Make-Whole Call Provisions on the TI 83 Plus

In recent years, bond issuers have changed from the traditional call schedule to a “make-whole” type of call. Generally, this is good for investors as it makes it less likely that high interest bonds will be called. If it is called, then they are “made whole” because they are paid the present value of the remaining cash flows. In a traditional call, investors would receive only the face value and, perhaps, a small call premium. In most cases, investors will be better off with a make-whole call.

For issuing firms the make-whole call provision provides some financial flexibility. For example, it may be that the covenants (restrictions on the issuer) are somewhat onerous, and the issuer may wish to get out from under them, or there may be a change of control. The make-whole call allows refunding without a call premium being paid or waiting until the next call date specified in the bond’s indenture.

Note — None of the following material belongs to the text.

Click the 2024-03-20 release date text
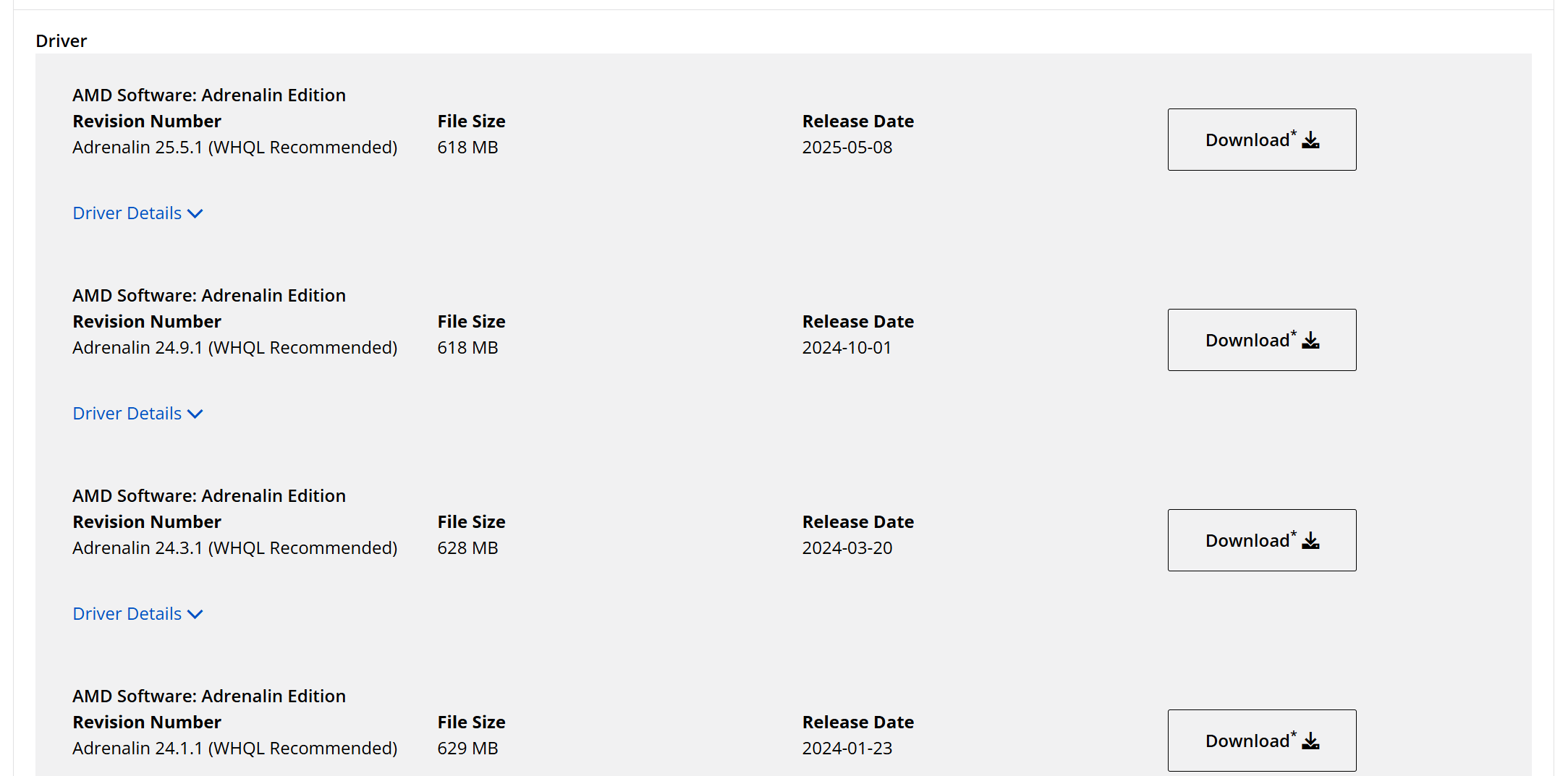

A make-whole call provision means that the bond can be called at any time (on short notice – generally 30 or so days), and that the issuer will pay the present value of the remaining cash flows to investors. Importantly, this will be different than the current price of the bond because the discount rate is different than the recent yield to maturity. Specifically, the discount rate that is used to determine the present value is spelled out in the indenture and will be equal to the rate on a Treasury security plus some spread that is also given in the indenture. The spread is fixed at issuance (usually 15 to 50 basis points, depending on credit rating and term to maturity), though the “Comparable Treasury Issue” can change. The Treasury security that is used will be selected by an independent investment banking firm at the time of the call.

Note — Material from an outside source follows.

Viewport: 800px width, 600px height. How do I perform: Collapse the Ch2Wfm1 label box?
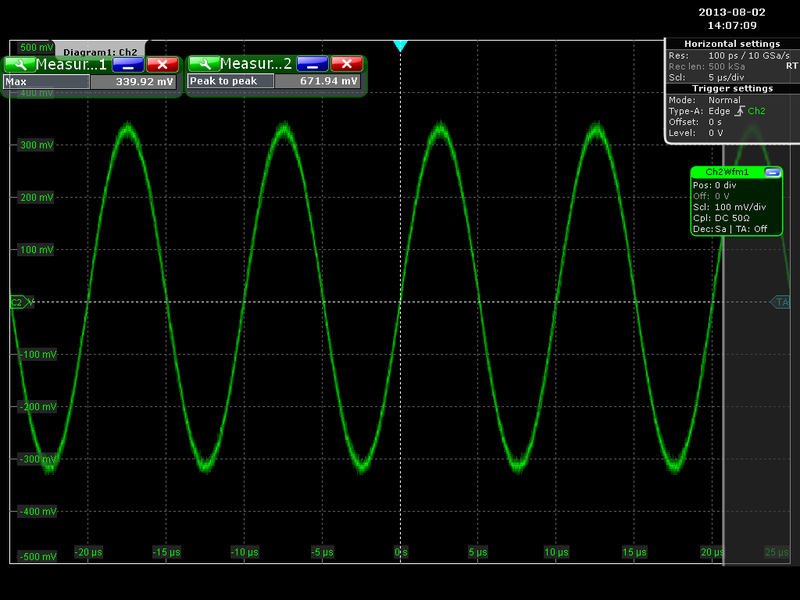point(773,172)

In this tutorial, we will see how to calculate the price at which the bond would be called by using the NPV and PV functions of the TI 83 Plus financial calculator.

Example of a Bond with a Make-Whole Call Provision

In late 2010, PPG Industries issued a bond that matures on 15 November 2040. The bond pays interest semiannually with a coupon rate of 5.50% per year (on 15 May and 15 November). You can see the details of this issue here. The indenture states that “optional redemption” will be on a make-whole basis at a spread of 25 bps over the comparable Treasury.

On 28 October 2014 the bond traded at a price of 117.95 (\$1,179.50), though we will pretend that the trade took place on 15 November 2014 so that we do not need to worry about valuing the bond between coupon payment dates.

On 13 November 2014, a comparable Treasury bond (the 4.25%’s of 2040) was trading at 122.7969. We will again assume that this quote was from 15 November 2014. The yield on this security was 2.98%. Therefore, the yield that will be used to calculate the present value of the remaining payments is 2.98% + 25bps = 3.23%.

With these minor simplifications, we will now determine the call price of the PPG 5.5’s of 2040. To do so, we need to calculate the present value of the remaining cash flows at the appropriate discount rate. There are 51 remaining interest payments o\f $27.50 each, plus one payment of \$1,027.50 (return of principal + last interest payment). On the TI 83 Plus there are two ways to do this calculation. The image below shows the timeline for the cash flows:

Using the PV Function in the TVM Solver

Go to the TVM Solver by pressing APPS, choose Finance, and then TVM Solver. Since there are 52 payments remaining, enter 52 for N, 3.23/2 (1.615) for I%, 27.50 for PMT, and 1000 for FV. Remember that we are using semiannual compounding, so the interest rate must be divided by 2. Now scroll back to PV and then press ALPHA ENTER to get the answer. You should get \$1,397.28. Note that this is slightly different than I got in my Excel tutorial (\$1,396.54) because I rounded the interest rate for this one.

The image below shows what your TVM Solver screen should look like after solving the problem:

Using the TI 83 Plus NPV Function

You can also use the NPV function. If you believe the manual, you will have to first create a table of the cash flows (52 entries). However, there is a shortcut that I have discussed elsewhere. You can enter the cash flows directly into the function by specifying them within curly braces. In addition, we can specify how often each set of cash flows occurs in a second set of curly braces that follows the first. We will use that trick here to minimize the amount of data entry required.

Launch the TVM Solver by pressing APPS and then Finance. Choose the NPV function (7) from the list, and your screen will show:

NPV(

Recall that the arguments are:

NPV(Interest Rate, Initial Outlay, {Cash Flow 1, Cash Flow 2, …}, {Freq of CF 1, Freq of CF 2, …})

Because we only want the present value, we will set the initial outlay to 0. So, the formula is:

NPV(3.23/2, 0, {27.50, 1027.50}, {51, 1})

When you press ENTER, you will see that the answer is \$1,397.28, which is exactly the same that we got with the TVM Solver. The image below shows what your screen should look like when using the NPV function:

Note that whichever way you choose to do it, you get a call price of \$1,397.28, which is \$217.78 above the current price of the bond. Obviously, PPG is unlikely to call the bond under these circumstances. If you wish, you can download the spreadsheet that I created for my Excel tutorial so that you can more clearly see how this works. Just remember that the answer in the spreadsheet will be slightly different because I rounded the numbers for this tutorial. The spreadsheet is more accurate.